▶ _Aim of the task_: Return all lines of the records that contain the word "pyautogui".
++++ Extracted records
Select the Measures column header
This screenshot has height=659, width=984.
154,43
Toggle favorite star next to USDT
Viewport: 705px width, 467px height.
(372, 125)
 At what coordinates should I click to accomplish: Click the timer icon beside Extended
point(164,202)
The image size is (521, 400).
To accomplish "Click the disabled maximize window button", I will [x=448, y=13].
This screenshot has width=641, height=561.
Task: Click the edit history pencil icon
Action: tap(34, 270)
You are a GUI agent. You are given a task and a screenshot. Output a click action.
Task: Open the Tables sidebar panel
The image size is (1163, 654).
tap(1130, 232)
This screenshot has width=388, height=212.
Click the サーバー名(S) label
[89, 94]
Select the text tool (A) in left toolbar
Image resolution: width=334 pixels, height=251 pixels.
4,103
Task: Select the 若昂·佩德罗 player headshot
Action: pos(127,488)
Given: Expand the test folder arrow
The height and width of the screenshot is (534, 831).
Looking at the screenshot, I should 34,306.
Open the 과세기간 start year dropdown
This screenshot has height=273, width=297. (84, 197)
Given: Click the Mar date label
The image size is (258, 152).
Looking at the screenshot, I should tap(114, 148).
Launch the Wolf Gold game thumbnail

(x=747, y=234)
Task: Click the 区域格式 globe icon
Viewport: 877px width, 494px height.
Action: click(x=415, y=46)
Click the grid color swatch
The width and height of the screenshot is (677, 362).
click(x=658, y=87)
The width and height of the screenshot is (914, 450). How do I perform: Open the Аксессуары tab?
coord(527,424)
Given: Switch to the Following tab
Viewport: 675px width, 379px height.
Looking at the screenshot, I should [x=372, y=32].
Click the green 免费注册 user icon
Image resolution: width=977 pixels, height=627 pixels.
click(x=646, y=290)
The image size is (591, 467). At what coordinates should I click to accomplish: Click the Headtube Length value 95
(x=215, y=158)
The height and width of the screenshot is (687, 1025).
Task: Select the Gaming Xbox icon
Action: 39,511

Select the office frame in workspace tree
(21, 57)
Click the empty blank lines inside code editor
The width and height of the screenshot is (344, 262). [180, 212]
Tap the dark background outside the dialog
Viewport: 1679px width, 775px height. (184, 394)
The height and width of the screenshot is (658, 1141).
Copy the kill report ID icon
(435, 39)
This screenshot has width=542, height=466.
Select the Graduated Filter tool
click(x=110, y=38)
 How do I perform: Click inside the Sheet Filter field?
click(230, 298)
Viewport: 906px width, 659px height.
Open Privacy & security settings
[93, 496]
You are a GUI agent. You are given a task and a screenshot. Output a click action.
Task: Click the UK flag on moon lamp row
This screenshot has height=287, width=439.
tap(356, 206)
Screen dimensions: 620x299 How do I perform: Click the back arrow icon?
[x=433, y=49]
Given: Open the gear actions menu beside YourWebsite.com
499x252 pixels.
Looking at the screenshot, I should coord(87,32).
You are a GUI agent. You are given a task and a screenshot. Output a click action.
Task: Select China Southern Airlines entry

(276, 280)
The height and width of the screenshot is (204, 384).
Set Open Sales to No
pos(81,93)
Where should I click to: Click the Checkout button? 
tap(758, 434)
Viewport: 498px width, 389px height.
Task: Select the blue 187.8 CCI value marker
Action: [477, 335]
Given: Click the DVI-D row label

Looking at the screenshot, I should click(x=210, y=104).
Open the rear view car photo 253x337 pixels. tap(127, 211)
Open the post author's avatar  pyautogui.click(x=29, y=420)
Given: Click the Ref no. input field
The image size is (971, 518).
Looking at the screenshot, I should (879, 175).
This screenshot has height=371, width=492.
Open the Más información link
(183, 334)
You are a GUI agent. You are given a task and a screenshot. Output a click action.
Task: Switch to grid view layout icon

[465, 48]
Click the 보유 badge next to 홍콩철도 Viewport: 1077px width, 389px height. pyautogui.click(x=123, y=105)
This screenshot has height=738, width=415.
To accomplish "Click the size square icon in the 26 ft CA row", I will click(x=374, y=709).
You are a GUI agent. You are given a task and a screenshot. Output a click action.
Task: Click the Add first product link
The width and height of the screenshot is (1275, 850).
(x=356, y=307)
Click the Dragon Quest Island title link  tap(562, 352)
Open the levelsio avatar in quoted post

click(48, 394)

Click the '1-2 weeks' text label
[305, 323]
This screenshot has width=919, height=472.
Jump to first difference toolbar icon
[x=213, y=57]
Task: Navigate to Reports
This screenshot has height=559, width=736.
++++++++
▶ _Task answer_:
Open the post author's avatar  pyautogui.click(x=29, y=420)
Click the 보유 badge next to 홍콩철도 Viewport: 1077px width, 389px height. pyautogui.click(x=123, y=105)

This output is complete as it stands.